After determining the abnormal state of each province to a certain machine room, all provinces are sorted according to latitude, and each province is traversed as a possible partition position, so as to find the location with the smallest “partition error” as the partition line position.

Each possible partition location divides the collection of provinces into those south of the partition location and those north of the partition location. According to the abnormal characteristics of the north-south link, if the abnormal equipment room is the southern equipment room, it should be the set of normal provinces and the set of abnormal provinces. If the abnormal equipment room is the northern equipment room, the situation is the opposite.

For each province, if the state of the province obtained by division is inconsistent with the true value of the abnormal state of the province, the province is considered to be wrongly divided, and the division error can be obtained by dividing the number of wrong provinces/the total number of provinces.

As shown in Figure 6, eight provinces are divided, and the upper part is a set of normal provinces, while the lower part is a set of abnormal provinces. According to the truth value of abnormal state, the partition error can be calculated as 2/8=0.25.

FIG. 6 Calculation example of partition error

After traversing all partition positions, the minimum partition error and the corresponding partition position can be obtained.

According to the observation of historical data, the division error corresponding to the north-south link anomaly is relatively small, and the division line changes up and down in the middle of the map. The abnormal location and error of the equipment room side have no rule to follow. Figure 7 shows a scatter plot of two types of anomalous data.

FIG. 7(a) Results of linear partition

FIG. 7(b) Results of nonlinear partition

As can be seen from FIG. 7(a) and (b), it is difficult to distinguish the two types of abnormal data well, whether it is linear or nonlinear, when only two-dimensional features are used.

In order to improve the classification effect, we need to introduce other auxiliary classification features as follows:

  • Location of the equipment room and median latitude of the abnormal province

The relative position relationship between the two has obvious characteristics when the north-south link is abnormal, so the introduction of the two dimensional data enhances the identification of the north-south link anomaly. For example, when an anomaly occurs on the north-south link, the latitude of the province where the anomaly occurs to the southern equipment room is usually much higher than that of Guangdong province where the equipment room is located. Take the median to eliminate the effects of extreme points and noise.

  • Divide the mean anomaly rate of two provinces

When an anomaly occurs on the equipment room side, abnormal provinces are generally evenly distributed across the country. Therefore, the difference between the mean anomaly rates of provinces on both sides of the dividing line is usually not large. Therefore, the two – dimensional features are helpful for classifier to identify anomalies on the equipment room side.

In order to distinguish the two types of anomalies, we train a binary classifier. The positive example of training data is the feature extracted from the north-south link anomaly according to the above steps, and the negative example is the feature extracted from the machine room side anomaly. In the selection of classifier, we choose support vector machine (SVM), a commonly used classifier model, and select THE RBF kernel function according to the experimental backtracking effect.

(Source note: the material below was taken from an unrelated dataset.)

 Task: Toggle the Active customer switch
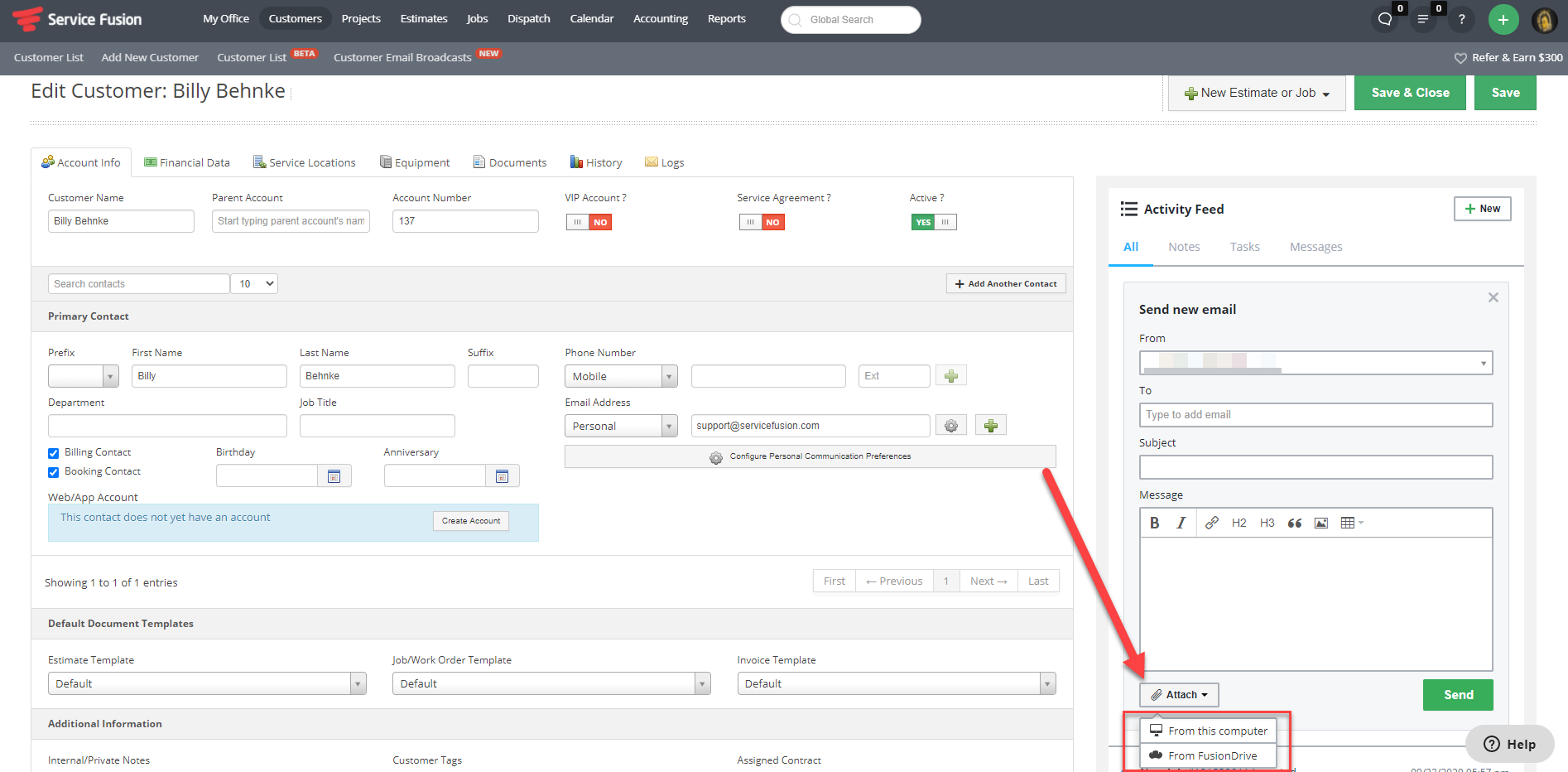pos(933,222)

Through the above steps, we realize the determination strategy of abnormal link of backbone network. Excellent result of anomaly determination has been obtained since on-line operation.

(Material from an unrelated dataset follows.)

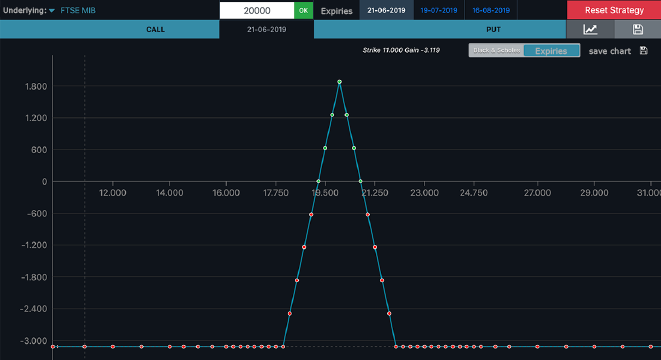Click the green OK button

pyautogui.click(x=304, y=11)
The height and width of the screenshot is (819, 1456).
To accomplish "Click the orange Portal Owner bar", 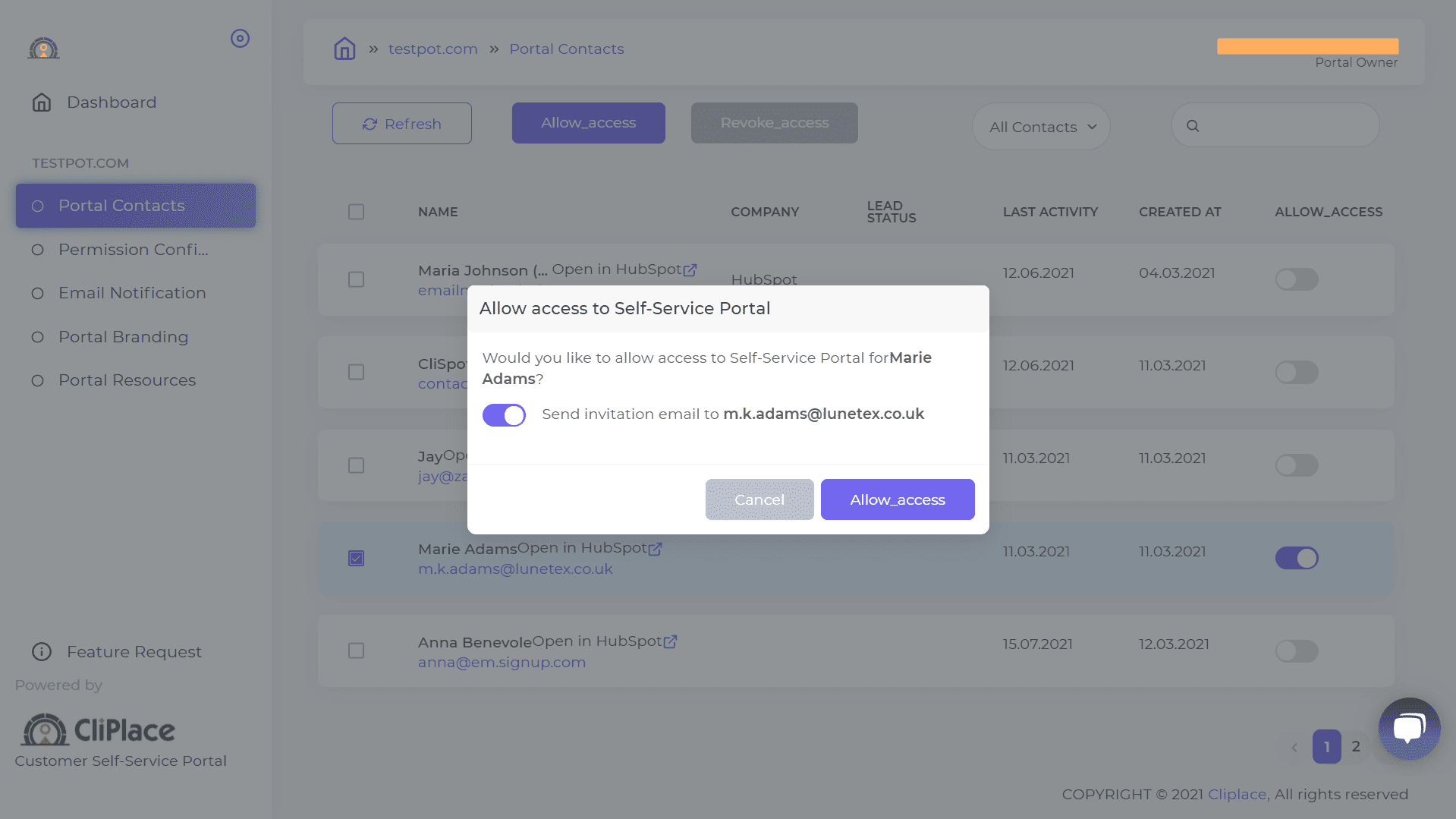I will pos(1307,46).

Based on the actual problems encountered in the abnormal monitoring of the external network, this paper introduces the design idea of the abnormal link of the backbone network and the decision strategy. This strategy effectively solves the problem of the confusion between the exception on the backbone network and the exception on the equipment room side, and enables Noah, Baidu cloud intelligent operation and maintenance product, to be able to monitor the abnormal link on the backbone network.